## [EXERCISE BRIEF]
Here the job is to print all of the entries below verbatim and leave out any picture.

[Collected data entries]
━━━━

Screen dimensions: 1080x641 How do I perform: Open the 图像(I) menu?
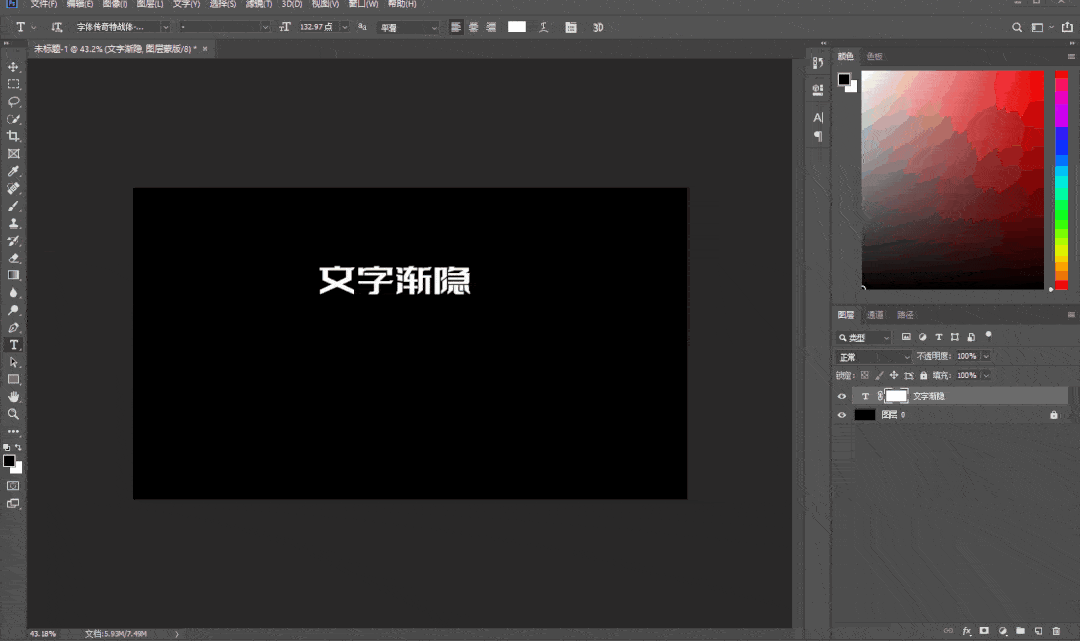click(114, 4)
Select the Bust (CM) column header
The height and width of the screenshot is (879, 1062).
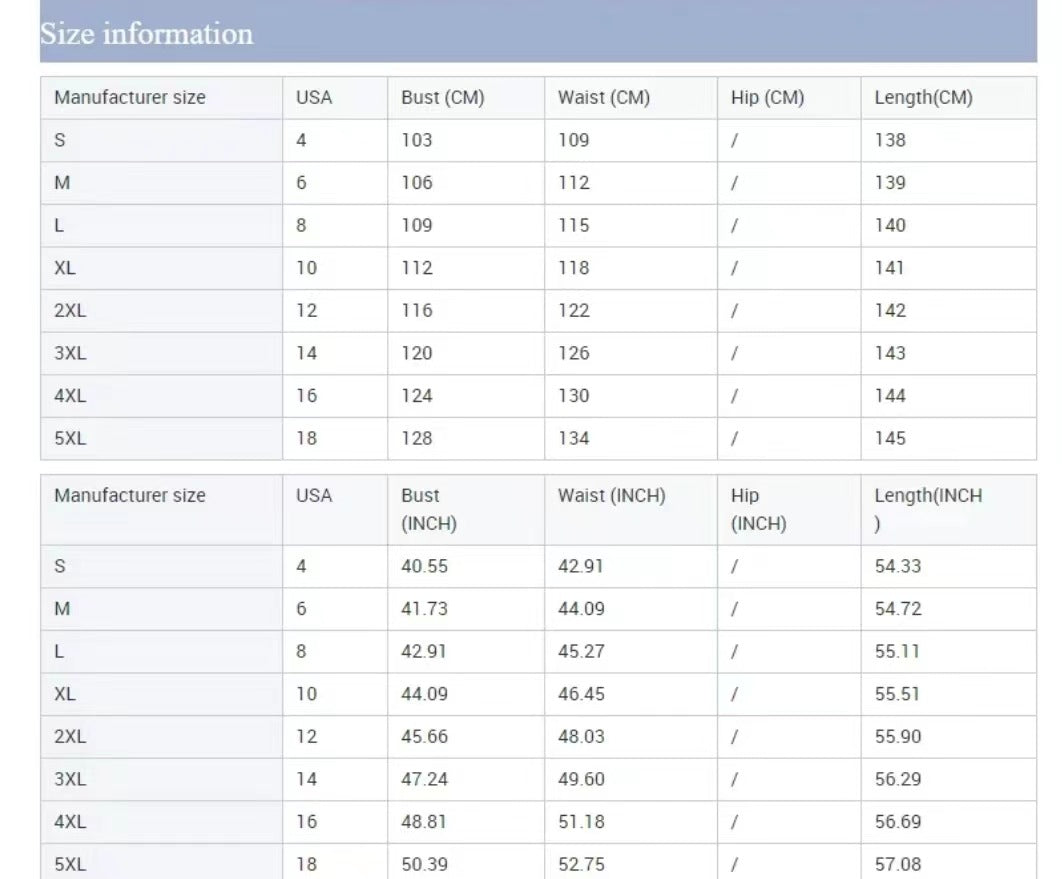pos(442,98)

━━━━

## [ANSWER TO THIS PROBLEM]
Screen dimensions: 1080x641 How do I perform: Open the 图像(I) menu?
click(114, 4)
Select the Bust (CM) column header
The height and width of the screenshot is (879, 1062).
pos(442,98)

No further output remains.